Enhanced Perceptron Framework

This repository includes a Structured Learning Framework for Natural Language Processing problems. It comprises the implementation of the Framework originally designed during the PhD research.

What is structured learning?

Structured learning consists in learning a mapping from inputs to structured outputs by means of a sample of correct input-output pairs. Many important problems fit in this setting. For instance, dependency parsing involves the recognition of a tree underlying a sentence.

What is structured perceptron?

Structured perceptron is a training algorithm for structured problems that is a generalization of the binary perceptron. It learns the parameters of a linear discriminant function that, given an input, discriminates the correct output structure from the alternative ones by means of a task-specific optimization problem (an inference algorithm).

What is included in this framework?

There are implementations of different variations of the structured perceptron algorithm, namely:

vanilla,
large margin, and
dual (kernelized).

The are also some instantiations of the framework for different tasks:

sequence labeling (POS tagging, text chunking, etc.),
dependency parsing,
quotation extraction, and
coreference resolution.

How to execute an instance of the framework?

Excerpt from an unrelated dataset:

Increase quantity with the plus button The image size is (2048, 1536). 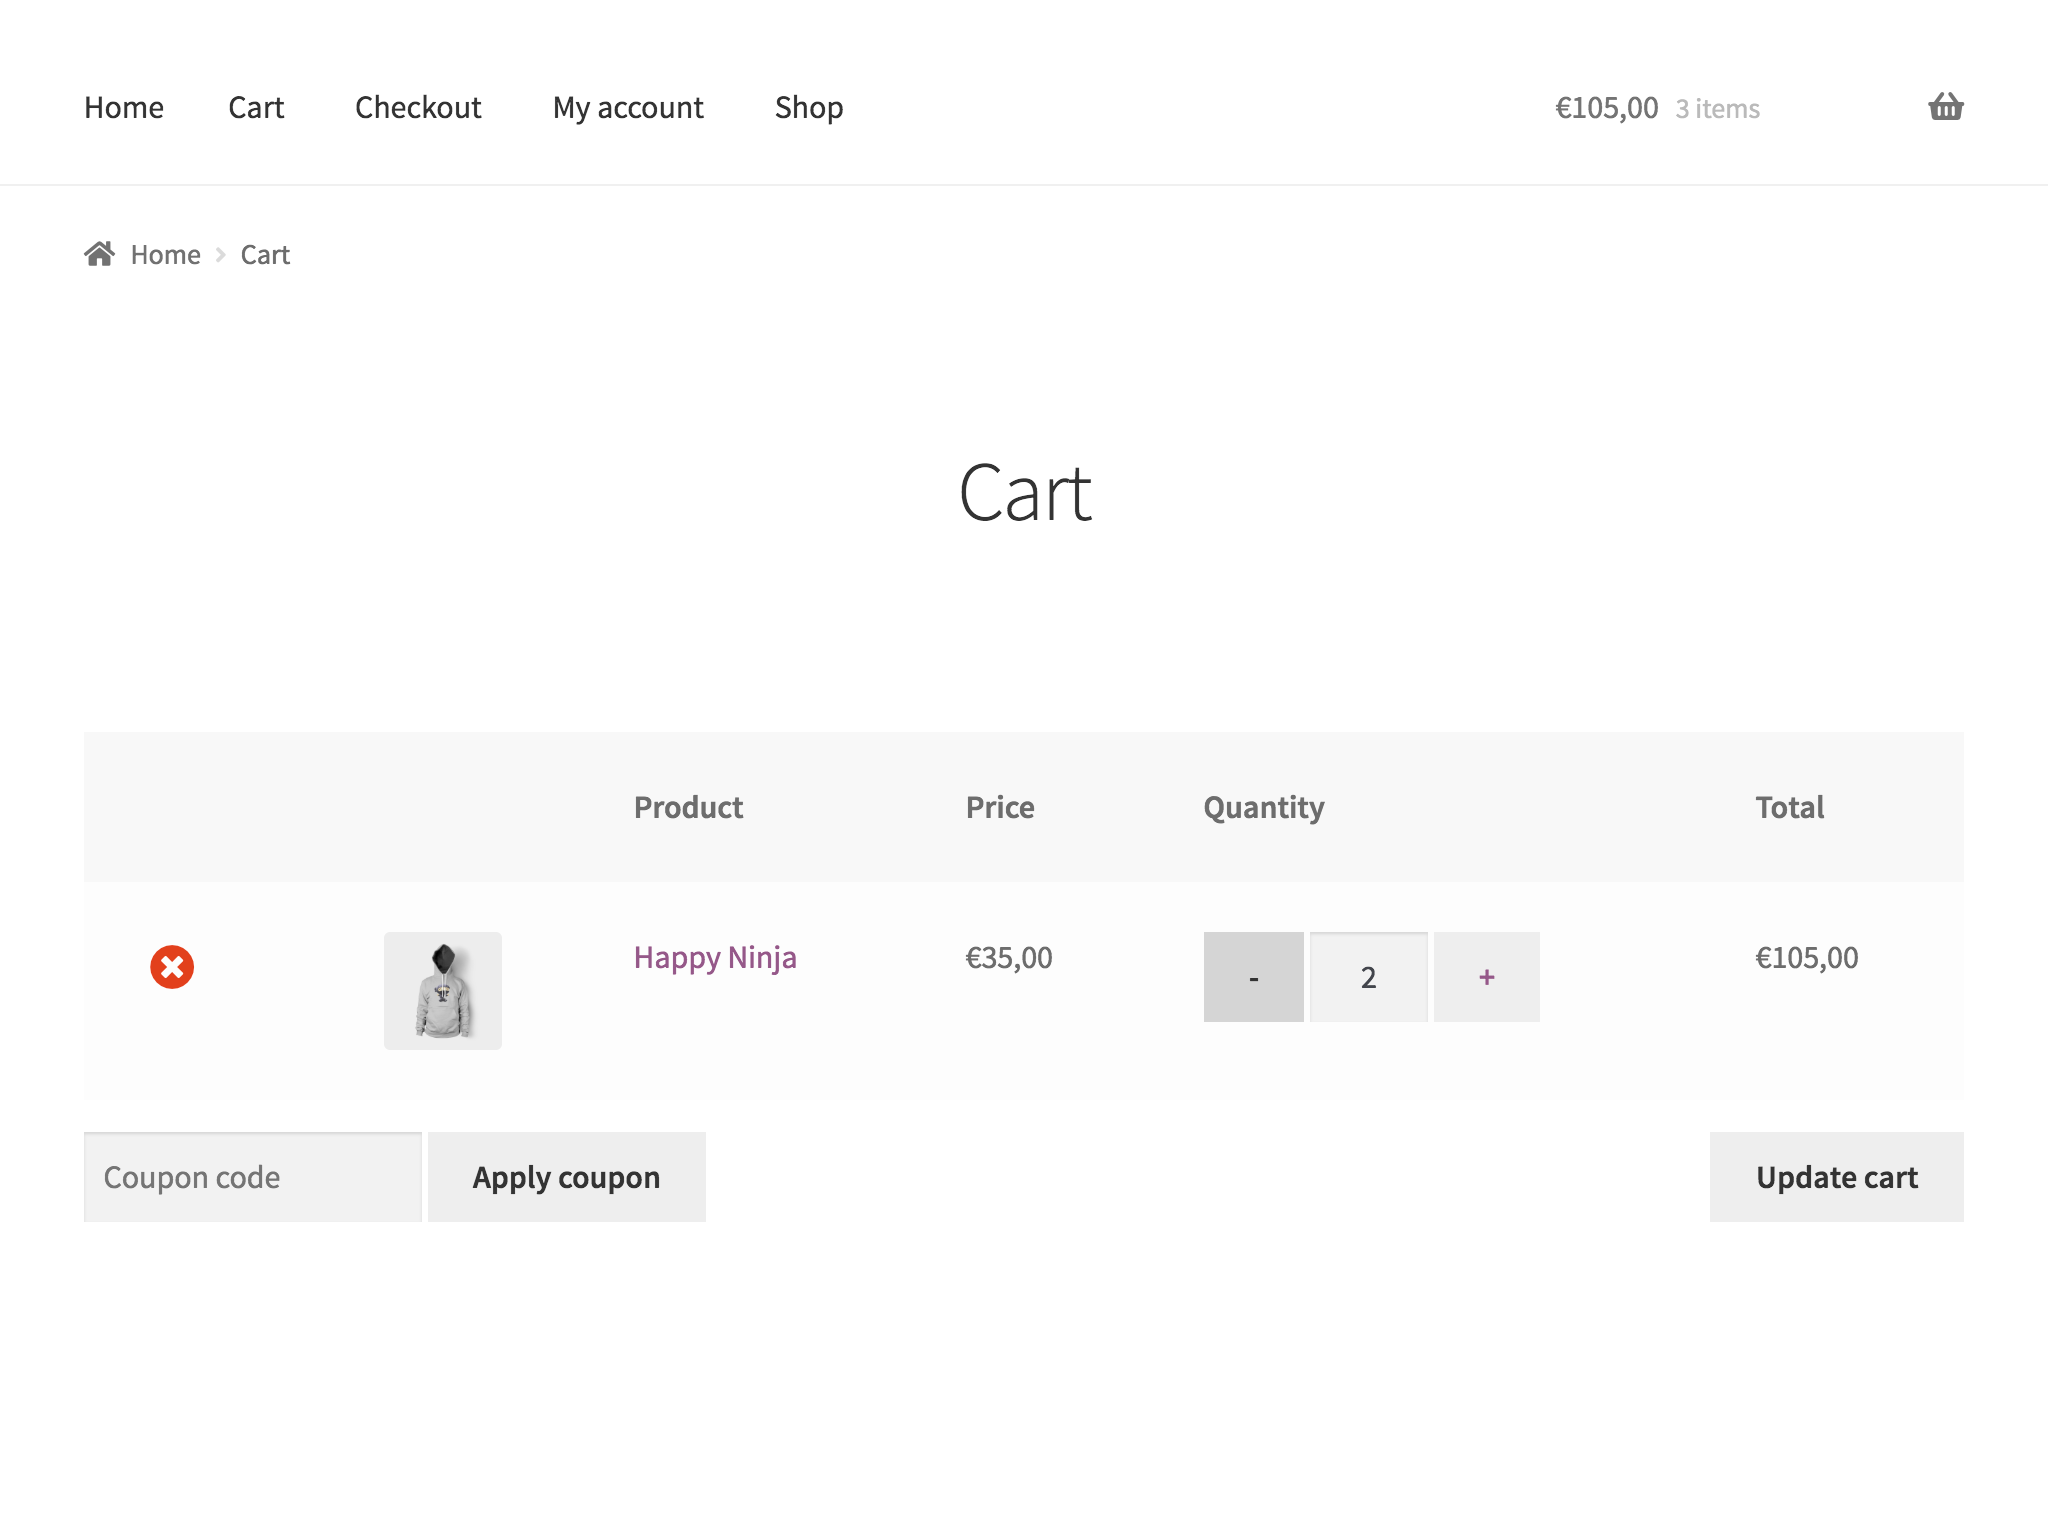click(x=1486, y=977)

The common entry point for all instantiations is the command

java br.pucrio.inf.learn.structlearning.discriminative.driver.Driver

When executed, this command shows a list available sub-commands. For instance, you have the sub-command TrainDP to train and evaluate dependency parsing models. You can execute each sub-command without arguments to access their list of options.

Framework Overview

In the following, we highlight the most important aspects of this framework, including the hot spots.

Main classes

In the diagram below, we present the class Perceptron, which takes care of the training loop, along with the most important interfaces, which correspond to the hot spots of this framework.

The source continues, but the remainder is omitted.